→ **Directions for this task**
Exactly as written, print each of the entries.

------------------------------------------------

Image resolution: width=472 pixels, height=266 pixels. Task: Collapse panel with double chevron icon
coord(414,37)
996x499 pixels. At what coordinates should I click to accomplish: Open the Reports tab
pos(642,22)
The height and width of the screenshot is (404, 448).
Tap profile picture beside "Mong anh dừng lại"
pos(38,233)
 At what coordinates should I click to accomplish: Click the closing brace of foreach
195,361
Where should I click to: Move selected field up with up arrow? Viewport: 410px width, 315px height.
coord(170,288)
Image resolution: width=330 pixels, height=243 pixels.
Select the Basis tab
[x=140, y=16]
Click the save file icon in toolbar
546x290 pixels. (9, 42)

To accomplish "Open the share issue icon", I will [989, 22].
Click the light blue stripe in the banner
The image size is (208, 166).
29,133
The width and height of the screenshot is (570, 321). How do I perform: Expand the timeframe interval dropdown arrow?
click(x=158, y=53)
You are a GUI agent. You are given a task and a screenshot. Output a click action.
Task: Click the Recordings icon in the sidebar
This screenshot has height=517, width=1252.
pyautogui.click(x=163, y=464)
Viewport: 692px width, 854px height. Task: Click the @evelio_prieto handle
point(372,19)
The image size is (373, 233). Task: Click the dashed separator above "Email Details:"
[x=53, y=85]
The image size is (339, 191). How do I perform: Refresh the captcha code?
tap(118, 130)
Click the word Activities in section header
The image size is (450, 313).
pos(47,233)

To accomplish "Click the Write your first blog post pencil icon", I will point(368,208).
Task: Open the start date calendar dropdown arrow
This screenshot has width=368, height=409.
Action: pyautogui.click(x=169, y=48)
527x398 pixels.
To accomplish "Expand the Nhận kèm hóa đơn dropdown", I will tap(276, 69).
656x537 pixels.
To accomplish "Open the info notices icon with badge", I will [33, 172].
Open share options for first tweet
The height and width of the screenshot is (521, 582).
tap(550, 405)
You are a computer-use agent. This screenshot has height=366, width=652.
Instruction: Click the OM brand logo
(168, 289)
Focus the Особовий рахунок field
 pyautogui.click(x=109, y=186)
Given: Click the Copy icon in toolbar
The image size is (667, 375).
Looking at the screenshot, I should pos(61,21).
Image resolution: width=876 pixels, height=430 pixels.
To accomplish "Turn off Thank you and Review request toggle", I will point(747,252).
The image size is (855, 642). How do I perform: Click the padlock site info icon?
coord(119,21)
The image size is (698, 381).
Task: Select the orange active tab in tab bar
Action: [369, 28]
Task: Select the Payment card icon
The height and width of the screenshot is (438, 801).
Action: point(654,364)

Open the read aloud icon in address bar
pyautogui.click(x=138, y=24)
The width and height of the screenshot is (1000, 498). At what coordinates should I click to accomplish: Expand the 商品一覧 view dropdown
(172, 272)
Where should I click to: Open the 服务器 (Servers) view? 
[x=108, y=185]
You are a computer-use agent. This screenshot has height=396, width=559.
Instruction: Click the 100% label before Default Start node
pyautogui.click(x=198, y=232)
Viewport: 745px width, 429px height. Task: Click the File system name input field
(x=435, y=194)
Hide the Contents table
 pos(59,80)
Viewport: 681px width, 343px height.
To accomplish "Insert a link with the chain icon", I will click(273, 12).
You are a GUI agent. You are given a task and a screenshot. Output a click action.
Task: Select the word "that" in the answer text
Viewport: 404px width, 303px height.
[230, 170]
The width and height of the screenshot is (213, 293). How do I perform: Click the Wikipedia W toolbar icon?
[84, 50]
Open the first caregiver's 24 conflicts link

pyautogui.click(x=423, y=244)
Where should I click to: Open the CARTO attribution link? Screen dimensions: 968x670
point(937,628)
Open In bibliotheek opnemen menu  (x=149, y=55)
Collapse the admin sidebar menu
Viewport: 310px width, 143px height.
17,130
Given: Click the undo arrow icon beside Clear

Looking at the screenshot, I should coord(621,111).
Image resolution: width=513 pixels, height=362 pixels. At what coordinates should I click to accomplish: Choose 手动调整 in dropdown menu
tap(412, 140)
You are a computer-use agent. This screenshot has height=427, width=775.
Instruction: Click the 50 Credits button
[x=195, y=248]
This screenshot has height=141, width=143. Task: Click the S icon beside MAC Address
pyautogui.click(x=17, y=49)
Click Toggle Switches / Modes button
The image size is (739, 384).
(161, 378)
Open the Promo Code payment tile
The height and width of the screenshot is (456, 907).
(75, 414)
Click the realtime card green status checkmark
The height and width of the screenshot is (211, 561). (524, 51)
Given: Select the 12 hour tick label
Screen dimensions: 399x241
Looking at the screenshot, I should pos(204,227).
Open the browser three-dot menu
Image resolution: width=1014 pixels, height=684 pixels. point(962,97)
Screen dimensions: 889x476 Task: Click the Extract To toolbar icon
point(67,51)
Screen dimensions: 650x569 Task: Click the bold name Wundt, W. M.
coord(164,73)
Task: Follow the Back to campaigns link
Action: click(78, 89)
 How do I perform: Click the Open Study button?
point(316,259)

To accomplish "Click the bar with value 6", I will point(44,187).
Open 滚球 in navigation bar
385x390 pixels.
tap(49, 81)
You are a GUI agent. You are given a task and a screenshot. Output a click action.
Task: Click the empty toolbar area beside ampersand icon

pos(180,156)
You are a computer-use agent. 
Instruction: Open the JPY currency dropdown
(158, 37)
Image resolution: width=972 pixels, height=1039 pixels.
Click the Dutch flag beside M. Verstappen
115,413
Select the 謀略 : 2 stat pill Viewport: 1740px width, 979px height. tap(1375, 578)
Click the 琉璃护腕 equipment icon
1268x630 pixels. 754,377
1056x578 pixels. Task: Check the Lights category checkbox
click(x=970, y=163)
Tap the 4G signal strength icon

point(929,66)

------------------------------------------------

→ **Response for this exercise**
Image resolution: width=472 pixels, height=266 pixels. Task: Collapse panel with double chevron icon
coord(414,37)
996x499 pixels. At what coordinates should I click to accomplish: Open the Reports tab
pos(642,22)
The height and width of the screenshot is (404, 448).
Tap profile picture beside "Mong anh dừng lại"
pos(38,233)
 At what coordinates should I click to accomplish: Click the closing brace of foreach
195,361
Where should I click to: Move selected field up with up arrow? Viewport: 410px width, 315px height.
coord(170,288)
Image resolution: width=330 pixels, height=243 pixels.
Select the Basis tab
[x=140, y=16]
Click the save file icon in toolbar
546x290 pixels. (9, 42)

To accomplish "Open the share issue icon", I will [989, 22].
Click the light blue stripe in the banner
The image size is (208, 166).
29,133
The width and height of the screenshot is (570, 321). How do I perform: Expand the timeframe interval dropdown arrow?
click(x=158, y=53)
You are a GUI agent. You are given a task and a screenshot. Output a click action.
Task: Click the Recordings icon in the sidebar
This screenshot has height=517, width=1252.
pyautogui.click(x=163, y=464)
Viewport: 692px width, 854px height. Task: Click the @evelio_prieto handle
point(372,19)
The image size is (373, 233). Task: Click the dashed separator above "Email Details:"
[x=53, y=85]
The image size is (339, 191). How do I perform: Refresh the captcha code?
tap(118, 130)
Click the word Activities in section header
The image size is (450, 313).
pos(47,233)

To accomplish "Click the Write your first blog post pencil icon", I will point(368,208).
Task: Open the start date calendar dropdown arrow
This screenshot has width=368, height=409.
Action: pyautogui.click(x=169, y=48)
527x398 pixels.
To accomplish "Expand the Nhận kèm hóa đơn dropdown", I will tap(276, 69).
656x537 pixels.
To accomplish "Open the info notices icon with badge", I will [33, 172].
Open share options for first tweet
The height and width of the screenshot is (521, 582).
tap(550, 405)
You are a computer-use agent. This screenshot has height=366, width=652.
Instruction: Click the OM brand logo
(168, 289)
Focus the Особовий рахунок field
 pyautogui.click(x=109, y=186)
Given: Click the Copy icon in toolbar
The image size is (667, 375).
Looking at the screenshot, I should pos(61,21).
Image resolution: width=876 pixels, height=430 pixels.
To accomplish "Turn off Thank you and Review request toggle", I will point(747,252).
The image size is (855, 642). How do I perform: Click the padlock site info icon?
coord(119,21)
The image size is (698, 381).
Task: Select the orange active tab in tab bar
Action: [369, 28]
Task: Select the Payment card icon
The height and width of the screenshot is (438, 801).
Action: point(654,364)

Open the read aloud icon in address bar
pyautogui.click(x=138, y=24)
The width and height of the screenshot is (1000, 498). At what coordinates should I click to accomplish: Expand the 商品一覧 view dropdown
(172, 272)
Where should I click to: Open the 服务器 (Servers) view? 
[x=108, y=185]
You are a computer-use agent. This screenshot has height=396, width=559.
Instruction: Click the 100% label before Default Start node
pyautogui.click(x=198, y=232)
Viewport: 745px width, 429px height. Task: Click the File system name input field
(x=435, y=194)
Hide the Contents table
 pos(59,80)
Viewport: 681px width, 343px height.
To accomplish "Insert a link with the chain icon", I will click(273, 12).
You are a GUI agent. You are given a task and a screenshot. Output a click action.
Task: Select the word "that" in the answer text
Viewport: 404px width, 303px height.
[230, 170]
The width and height of the screenshot is (213, 293). How do I perform: Click the Wikipedia W toolbar icon?
[84, 50]
Open the first caregiver's 24 conflicts link

pyautogui.click(x=423, y=244)
Where should I click to: Open the CARTO attribution link? Screen dimensions: 968x670
point(937,628)
Open In bibliotheek opnemen menu  (x=149, y=55)
Collapse the admin sidebar menu
Viewport: 310px width, 143px height.
17,130
Given: Click the undo arrow icon beside Clear

Looking at the screenshot, I should coord(621,111).
Image resolution: width=513 pixels, height=362 pixels. At what coordinates should I click to accomplish: Choose 手动调整 in dropdown menu
tap(412, 140)
You are a computer-use agent. This screenshot has height=427, width=775.
Instruction: Click the 50 Credits button
[x=195, y=248]
This screenshot has height=141, width=143. Task: Click the S icon beside MAC Address
pyautogui.click(x=17, y=49)
Click Toggle Switches / Modes button
The image size is (739, 384).
(161, 378)
Open the Promo Code payment tile
The height and width of the screenshot is (456, 907).
(75, 414)
Click the realtime card green status checkmark
The height and width of the screenshot is (211, 561). (524, 51)
Given: Select the 12 hour tick label
Screen dimensions: 399x241
Looking at the screenshot, I should pos(204,227).
Open the browser three-dot menu
Image resolution: width=1014 pixels, height=684 pixels. point(962,97)
Screen dimensions: 889x476 Task: Click the Extract To toolbar icon
point(67,51)
Screen dimensions: 650x569 Task: Click the bold name Wundt, W. M.
coord(164,73)
Task: Follow the Back to campaigns link
Action: click(78, 89)
 How do I perform: Click the Open Study button?
point(316,259)

To accomplish "Click the bar with value 6", I will point(44,187).
Open 滚球 in navigation bar
385x390 pixels.
tap(49, 81)
You are a GUI agent. You are given a task and a screenshot. Output a click action.
Task: Click the empty toolbar area beside ampersand icon

pos(180,156)
You are a computer-use agent. 
Instruction: Open the JPY currency dropdown
(158, 37)
Image resolution: width=972 pixels, height=1039 pixels.
Click the Dutch flag beside M. Verstappen
115,413
Select the 謀略 : 2 stat pill Viewport: 1740px width, 979px height. tap(1375, 578)
Click the 琉璃护腕 equipment icon
1268x630 pixels. 754,377
1056x578 pixels. Task: Check the Lights category checkbox
click(x=970, y=163)
Tap the 4G signal strength icon

point(929,66)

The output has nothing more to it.